The $1-3 I play is pretty big. Almost like a $2-5 game. I don’t like playing short, but I will muse over that idea for a bit. There are people who buy-in for the minimum at my table, $100. And they are exploited. Only new players or bad players pay them off. The rest of know when to get out of the way. I don’t want to buy in for short and be that exploitable.
A friend told me, that I think of the chips as money. I also get tied to my results too much. Once I buy chips, the relation to cash should be non-existent on the felt. Its hard to do, but he suggested that is a mentally I should have. “You bought chips to play. Cash doesn’t play unless you go to the Golden Nugget in Vegas.”
I like his point of view.
I want to thank you guys again for taking the time to help me along here. I’ll keep posting and progress as fast as I can.
07/20/2018 at 4:02 pm #2987John SParticipantMy only advice is not to go overboard on the videos and study. Poker is all about putting together a lot of simple to complicated concepts together to make better decisions. It’s better to really understand a few than to vaguely understand a lot of them. That’s how players level themselves – they either apply too much of what they know against a player or level that doesn’t think that way, or they misapply stuff they’ve heard about and end up making bad decisions.
07/25/2018 at 1:40 pm #3005KennyParticipantI’m actually going through something similar as I try and transition from 1/2 and 1/3 to 1/3/6 and 2/5. I tend to play some crazy nitty poker and I’m trying to get away from that. It’s still a bit intimidating to me to face a logical $390 bet in a 2/5 game. One thing I have found that helps is when I am the aggressor. Not sure if it’s the sense of empowerment that comes with placing a bet or what, but it helps.
I’d agree with Dave that over folding in 1/2 and the like isn’t the worst thing in the world. 1/2 players tend to play too many hands, play and get only strong hands, etc. You can bring out decent wins religiously in 1/2 by folding, value betting, and selective positional aggression.
When I get a maniac on my table, the first thing I do is request a seat change button so that I can get on his right. Yes, that’s right, I’m giving up position to him. I don’t care. Not sure how many others do this or would agree with it, but it’s what I do. The reasons are pretty simple. One, my range is going to be pretty narrow against a maniac, it’s that simple. I’m only playing the strong hands, and if he’s really playing that loose and aggressively, when I do hit it hard, I’m probably going with it. The position won’t matter much to me if that is the case. Secondly, I want to know who else is going to be in the hand.

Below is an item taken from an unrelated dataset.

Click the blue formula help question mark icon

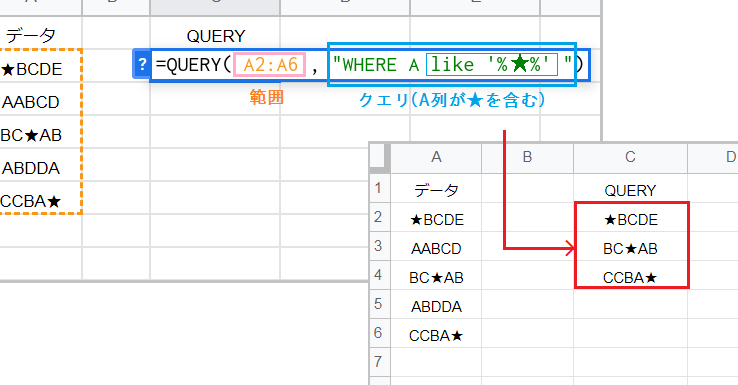click(142, 64)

It’s way easier to play the single maniac rather than a hand with an additional unknown quantity. Sure, I may lose some two dollar limps due to him raising pre flop behind me, but that’s just not a big deal to me. The knowledge of who else is on the hand is much more important against there maniac So I can make a determination on playing KJo or A10 or hands like that
- This reply was modified 6 years, 3 months ago by Kenny.
07/25/2018 at 11:05 pm #3010HanParticipantThanks for the feedback Kenny. The 2-5 game plays so large, I know I’m not ready to handle the bet sizing yet. But, my 1/3 game has a max buy-in of 500, so I guess it plays like a 2/5 game sometimes when the pot gets large enough.
You do make a point about being the aggressor. John had brought up the same thing and the value of aggression. I have made some large bets when I’m the aggressor. I even made a large 3 barrel bluff as well. Looking back now, I’m not sure why I buckled to this guy, considering all the information he was giving off.
However, this hand is burned into me. I wasn’t playing poker here and I’m taken actions so that it doesn’t happen again. I will likely stumble, but I’m committed to becoming a winning player.